The Housing Site, located on the shores of Pymatuning Lake, contains most of the residential opportunities for students and researchers. The site is composed of ten residence structures and also includes on-site equipped kitchens, a laundry facility, dining hall, and Recreational Hall that features a fireplace, satellite television, pool table, foosball table, and ping-pong table. The entire lake-shore housing site is served by high-speed, wireless internet. The Housing Site also maintains a supply of recreation equipment including canoes, kayaks, a volleyball court, and a horseshoe pit, and is nearby are beaches for swimming and trails for hiking, biking, bird watching, and running.

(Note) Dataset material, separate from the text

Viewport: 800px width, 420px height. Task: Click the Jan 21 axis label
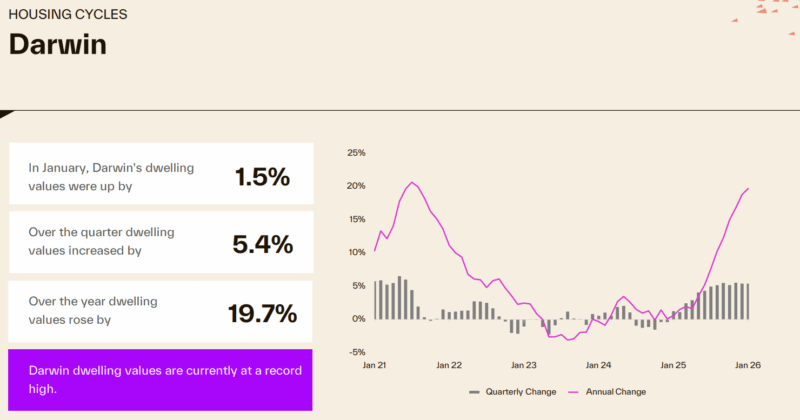[x=374, y=366]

Undergraduate and graduate student housing is provided in three dormitories: the Mountain Laurel Men's Dorm, White-tailed Deer Women's Dorm, and the Bald Eagle Dorm. The dorms consist of a large room with 4 single beds and attached bath. A lounge area in each dorm serves as a social center and contains desktop computers that are connected to the internet. Residents take meals in the Dining Hall or use a communal kitchen in the Pavilion.

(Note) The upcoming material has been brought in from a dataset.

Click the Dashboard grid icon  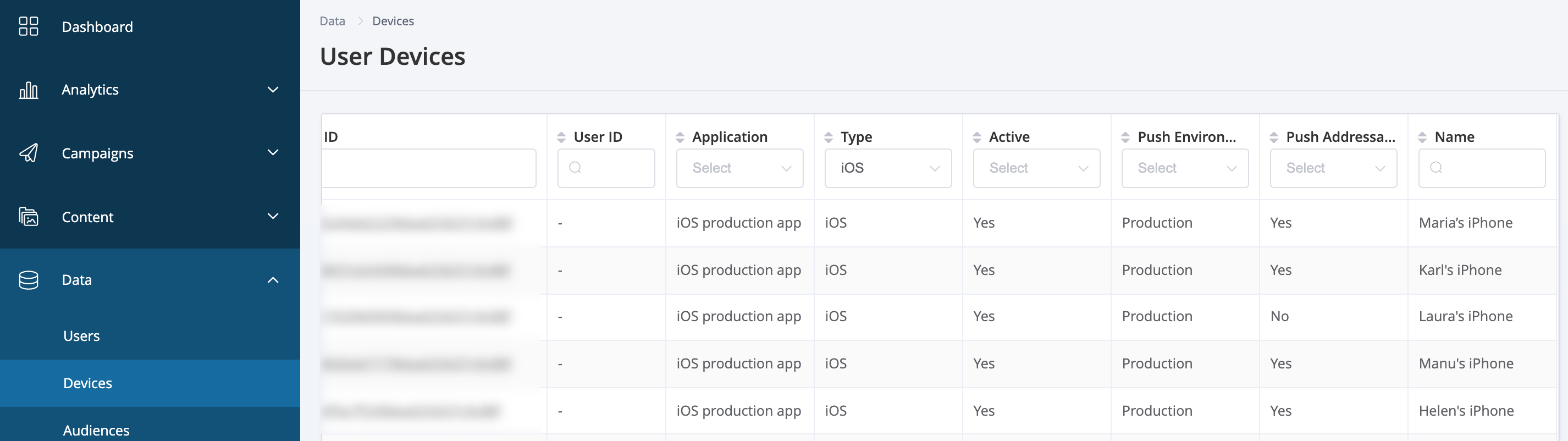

Researchers can obtain housing in the two-story Ruffled Grouse Apartments or in one of six cabins. The apartments consist of 2 bedrooms that share bath and a kitchen which is equipped with microwaves, stoves, refrigerators, dishes, utensils and cookware. Each bedroom has a private entrance and has either one double bed or 2 single beds and, if available, can be rented as a unit to provide family housing. The cabins which each have a living room, equipped kitchen, bath and 1, 2, or 3 bedrooms. Cabin bedrooms may contain either one double or two single beds. If space is available, 2 and 3 bedroom cabins may be rented to provide family housing.

====Off-site housing====
The Hartman House is located about a mile north of Linesville. It is a two-story house with living room, kitchen, bath, one large bedroom and three small bedrooms. The Hartman House also may be rented to provide housing for a family. Another off-site housing location exists at the Sanctuary Lake Site in the former director's house, also called the Hatchery House, which is a two-story, three-bedroom facility with a living room, kitchen and bathroom that can also provide family housing.